The Walkerville Weekly Reader

National Desk: Hard-hitting journalism from your completely un-biased (pinky swear!) reporters in Walkerville, VA.

Walkerville, VA
Monday, July 8, 2024
Carolyn Purcell, Editor

American missionary family saved from fate worse than death

Infant killing saved child from fate worse than death, say Republican drug war supporters.

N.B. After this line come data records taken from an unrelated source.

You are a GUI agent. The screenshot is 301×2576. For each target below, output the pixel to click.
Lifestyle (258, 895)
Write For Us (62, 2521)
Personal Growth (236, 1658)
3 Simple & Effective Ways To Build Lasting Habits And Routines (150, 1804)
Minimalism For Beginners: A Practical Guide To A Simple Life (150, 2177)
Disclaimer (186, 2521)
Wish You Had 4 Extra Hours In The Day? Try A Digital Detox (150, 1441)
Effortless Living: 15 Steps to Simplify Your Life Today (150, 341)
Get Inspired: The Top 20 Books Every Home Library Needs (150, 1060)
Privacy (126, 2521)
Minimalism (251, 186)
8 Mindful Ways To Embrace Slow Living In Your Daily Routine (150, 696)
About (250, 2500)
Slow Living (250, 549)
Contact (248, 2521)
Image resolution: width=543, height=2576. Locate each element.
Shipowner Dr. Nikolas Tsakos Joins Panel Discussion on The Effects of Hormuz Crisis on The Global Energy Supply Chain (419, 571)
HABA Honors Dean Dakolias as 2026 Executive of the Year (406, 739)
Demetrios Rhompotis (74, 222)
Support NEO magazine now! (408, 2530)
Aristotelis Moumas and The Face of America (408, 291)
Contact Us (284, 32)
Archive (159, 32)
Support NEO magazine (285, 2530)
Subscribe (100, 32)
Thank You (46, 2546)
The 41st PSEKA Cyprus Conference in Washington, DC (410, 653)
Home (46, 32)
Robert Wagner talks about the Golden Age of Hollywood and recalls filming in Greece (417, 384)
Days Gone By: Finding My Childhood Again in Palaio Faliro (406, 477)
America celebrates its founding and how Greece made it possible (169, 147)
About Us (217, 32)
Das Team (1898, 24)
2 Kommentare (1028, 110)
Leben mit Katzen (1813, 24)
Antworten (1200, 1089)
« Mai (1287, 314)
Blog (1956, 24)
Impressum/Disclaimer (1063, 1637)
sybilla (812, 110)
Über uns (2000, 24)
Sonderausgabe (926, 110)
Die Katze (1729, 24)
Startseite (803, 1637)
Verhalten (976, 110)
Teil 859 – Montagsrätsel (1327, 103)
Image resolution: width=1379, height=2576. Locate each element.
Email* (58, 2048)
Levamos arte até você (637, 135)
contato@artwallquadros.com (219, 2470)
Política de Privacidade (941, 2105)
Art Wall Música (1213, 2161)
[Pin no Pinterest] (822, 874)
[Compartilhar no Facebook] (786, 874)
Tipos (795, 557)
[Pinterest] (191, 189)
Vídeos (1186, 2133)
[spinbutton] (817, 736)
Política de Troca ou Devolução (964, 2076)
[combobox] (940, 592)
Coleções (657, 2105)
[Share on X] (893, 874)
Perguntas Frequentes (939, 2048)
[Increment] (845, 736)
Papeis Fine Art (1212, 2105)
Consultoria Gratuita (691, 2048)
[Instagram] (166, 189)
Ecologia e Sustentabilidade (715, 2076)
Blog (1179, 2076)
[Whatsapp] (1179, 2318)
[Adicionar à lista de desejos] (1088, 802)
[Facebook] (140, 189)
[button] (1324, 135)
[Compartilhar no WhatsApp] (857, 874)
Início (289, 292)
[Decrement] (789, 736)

In the wake of the shooting down of a missionary plane by Peruvian and U.S. drug enforcement teams, Republicans are complaining that not enough is being done to understand the good side of the shooting, and are calling for restoring the anti-drug air interdiction program.

“I strongly support the Peruvians in their anti-narcotics efforts,” said Republican John Mica of Florida. “Drug couriers and drug kingpins look just like normal people. If we are to successfully fight the drug war, we must take down people that look normal. That means that there will be some innocent casualties. We must fight on; these were martyrs for the drug war, and we will create more martyrs before we win!”

He added that shooting down the plane may have been a good thing for the infant who was killed. “We are never going to win this war by allowing civil rights and being nice to people. If that means missionaries and children die, that’s a small price to pay to win the drug war. It could have been a lot worse. What if those people had landed in Peru and become addicted to crack cocaine? Then where would they be? Shooting them down was a compassionate act compared to that. The Peruvian military should be commended for saving the child from a fate worse than death.”

Another official said anonymously that the couple flying the plane were clearly attempting not to look like drug smugglers. “They were flying straight, level, and at a reasonably high altitude instead of staying low and skirting the border,” said a state department official. “This is classic drug smuggler behavior: they were trying not to look like a drug smuggler.”

Representative Mark Souder, Republican from Indiana, agreed, and complained to State Department anti-drug official John Crow that “not enough has been done to show that this was a valid shoot-down. We’re conservative Republicans who have carried the ball here for the drug war, but you’re making it very difficult for us. Can’t you at least plant some cocaine on them afterwards to make it look like they really were drug-runners?” Crow replied that while that might be “an easy thing to do in the United States when stopping motorists or pedestrians,” it can be more difficult “when shooting planes down into the Amazon jungle. Sometimes we don’t get to the wreckage first.”